OK, which is the more pleasing or sharper image please? Taken seconds apart with one difference.

It is a crop of the crappiest part of the picture an area that is always tough with that lighting etc against a bright sky. It was even with a bit of digi zoom so made it worse which I was trying for. Nothing has been done to them other than cropping

The better, first or second? You kinda gotta download em flip between the two. Thanks


----------



## vinbo (Mar 9, 2011)

1st IMHO. but that's looking on an iPad so may not be the best, but hey ho


----------



## Kutusov (Apr 19, 2010)

The second one seems sharper in details but misses a bit of depth and contrast. I like the first one better.

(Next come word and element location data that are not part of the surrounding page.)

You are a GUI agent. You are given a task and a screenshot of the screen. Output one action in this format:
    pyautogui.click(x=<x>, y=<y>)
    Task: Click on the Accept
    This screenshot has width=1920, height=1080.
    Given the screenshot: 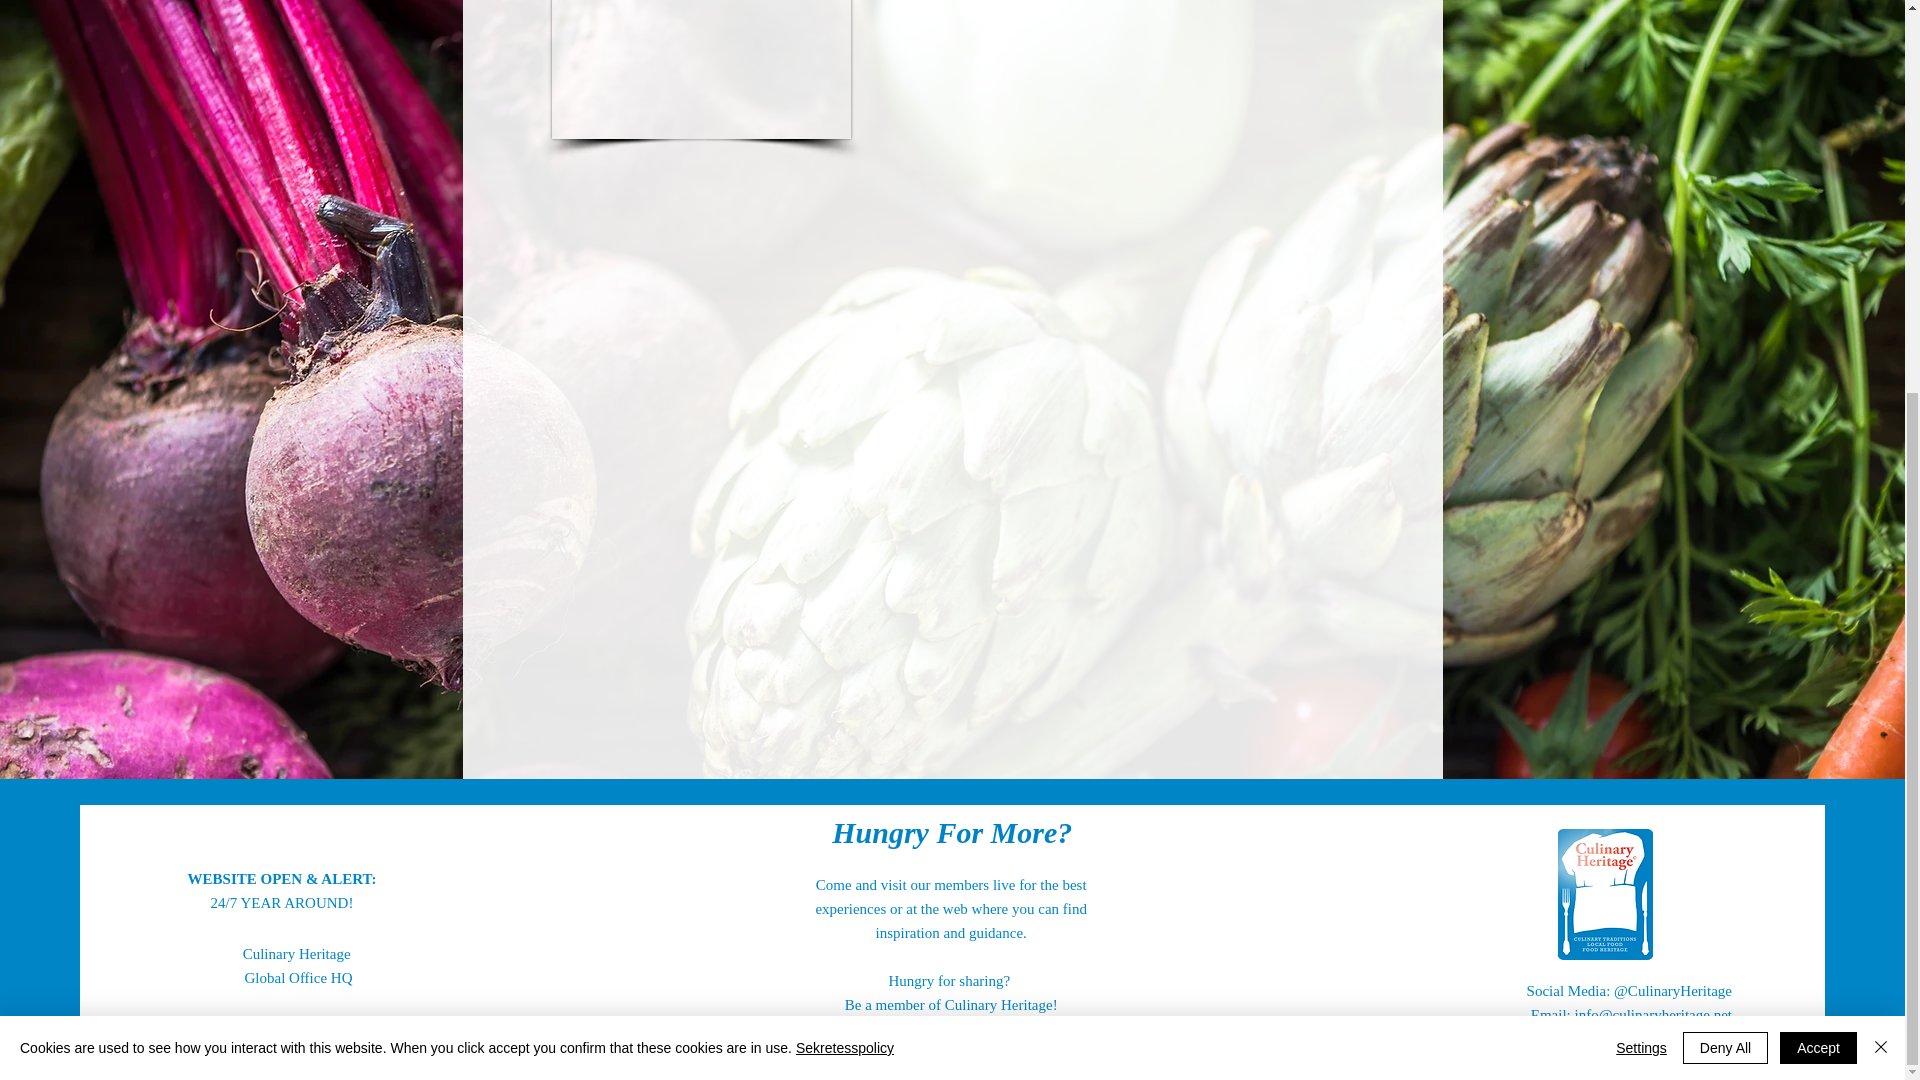 What is the action you would take?
    pyautogui.click(x=1818, y=440)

What's the difference in settings between the two?


----------



## Roger the Dodger (Oct 5, 2009)

The first for me....the background trees appear a little darker thus giving slightly more contrast.


----------



## James (Jul 17, 2006)

yea I thought the first one too. I believe there was no change in the sun and clouds would have to look back see if the exposure was the same. I tried to make it as challenging an image as possible those limbs against the sky at a distance etc

where you see it most is if you scroll over to the right hand side of the image

the first one has a UV filter on the S95

........


----------



## James (Jul 17, 2006)

The first one has a bit less color in the red flag. But in the second one the flag is open a bit more catching the sun from the south west, the image is facing dead east


----------



## Kutusov (Apr 19, 2010)

James said:


> The first one has a bit less color in the red flag. But in the second one the flag is open a bit more catching the sun from the south west, the image is facing dead east


Well, I'm might be drawn by the contrast here but I don't believe the first one looses colour. I've looked at them again with semi-fresh eyes and the 1st is definitely better! The UV filter does make a difference!


----------